Skin Cancers

What causes Eyelid Skin Cancer?
Excessive exposure to sunlight is the single most important factor associated with skin cancers on the face, eyelids and arms. Fair-skinned people develop skin cancers far more frequently than dark-skinned people. Skin cancers may also be hereditary.

What are the types of Eyelid Skin Cancer?

  • Basal cell carcinoma (BCC)
  • Squamous cell carcinoma (SCC)

BCC MedialCanthus

These are the most common types of skin cancers, which enlarge locally and usually do not spread (metastasize) to distant parts of the body. However, with time, if not completely removed, either type will invade adjacent structures.

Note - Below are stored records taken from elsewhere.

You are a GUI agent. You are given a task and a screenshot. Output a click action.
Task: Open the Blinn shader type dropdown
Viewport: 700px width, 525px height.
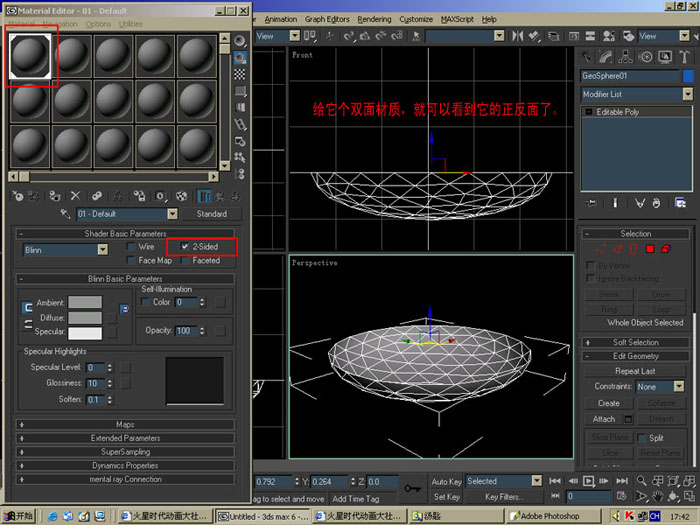point(65,250)
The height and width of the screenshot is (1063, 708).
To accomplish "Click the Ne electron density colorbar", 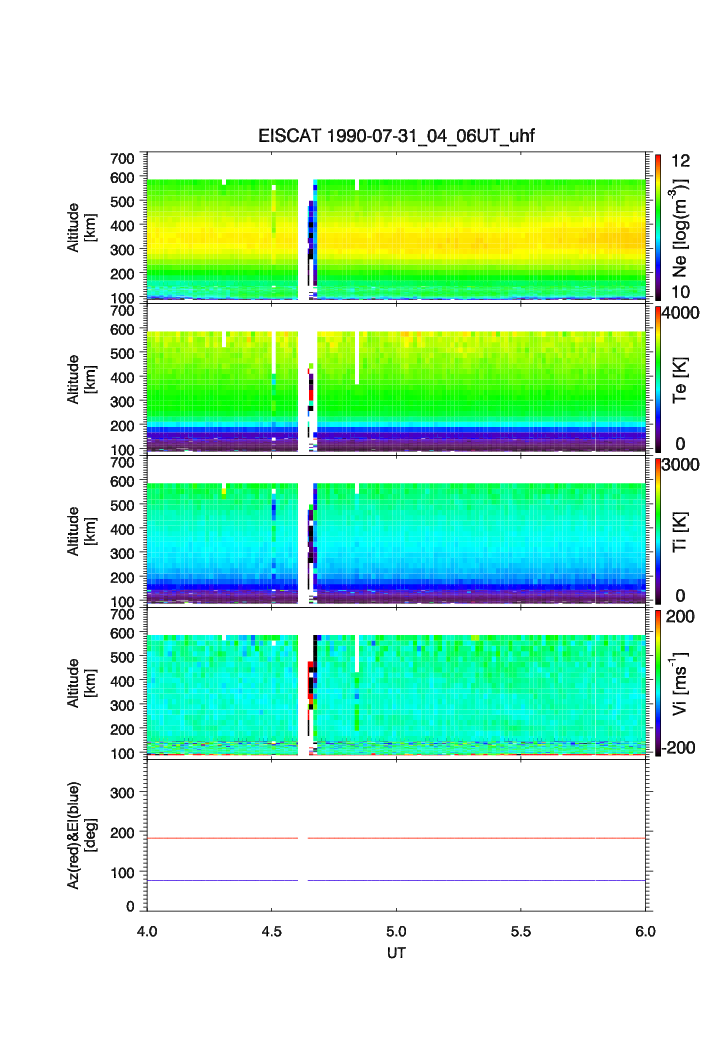I will [x=658, y=226].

These types are also slow growing. Thus, when detected early and treated in a prompt and appropriate manner, there is a better chance of removing the tumour completely and minimizing the amount of tissue affected by the carcinoma.

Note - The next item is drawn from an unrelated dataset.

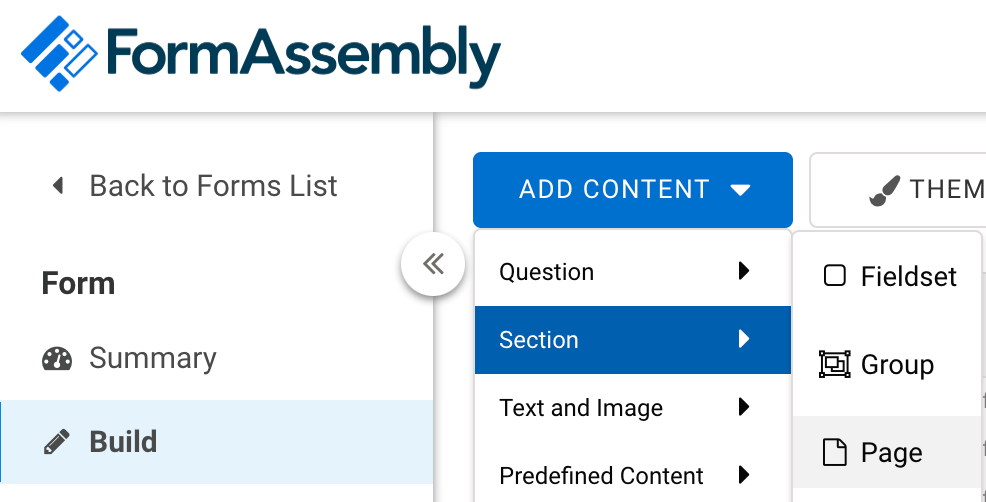Click the Summary gauge icon

pyautogui.click(x=57, y=359)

  • Sebaceous gland carcinoma
  • Malignant melanoma

These are more serious forms of skin cancer because they may metastasize. These types of skin cancer require prompt, aggressive treatment because of the threat of early spread.

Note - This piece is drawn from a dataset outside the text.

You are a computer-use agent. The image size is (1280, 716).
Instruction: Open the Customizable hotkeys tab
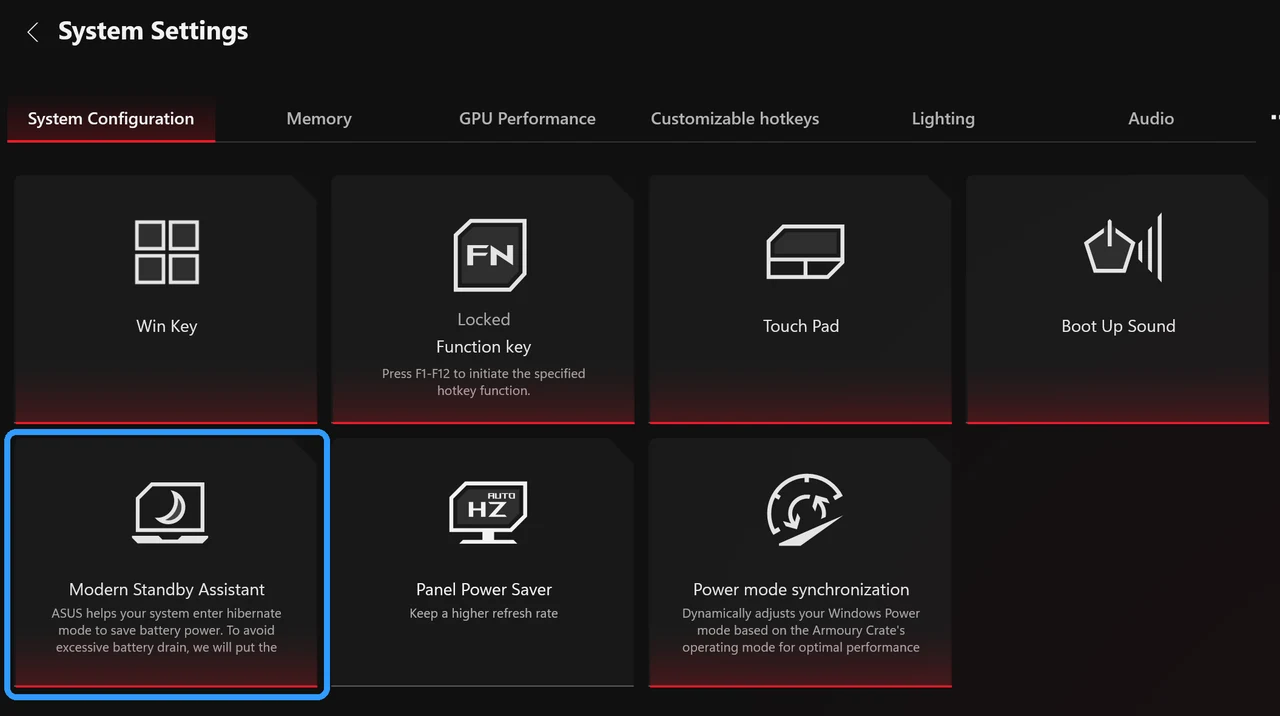pos(735,118)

How are Eyelid Skin Cancers treated?
Treatment of any type of skin cancer must typically follow two principles of management. The first is complete excision of the lesion, and the second is reconstructive surgery.

Complete removal of the tumour is critical to minimize the possibility of recurrence, which is even more difficult to manage. The specimen is sent to pathology to ensure that the entire tumour has been excised.

Once the tumour has been removed, reconstructive surgery is usually necessary to make a new eyelid or repair the defect. Occasionally, the wound can heal on its own in a process called ‘granulation’.

Dr Martin will specifically tailor the operation to the defect that is present following removal of the tumour.

What can I expect following surgery?
Some discomfort may be experienced and swelling and bruising may also be present. This will usually resolve within 2-3 weeks. As each case is different, please ask Dr Martin about the post-operative results that you should expect for your condition.

Sutures will also be present and these will need removing about a week following the surgery.

Any form of therapy for eyelid skin cancer will leave a scar. However, Dr Martin will always make an effort to minimize scarring and obtain optimal cosmetic results. After surgery, the healing process may take several weeks or months. Once the wound has healed, follow-up appointments with Dr Martin are necessary to ensure the skin cancer does not recur. Should there be development of a new cancer, it can then be detected early and treated promptly.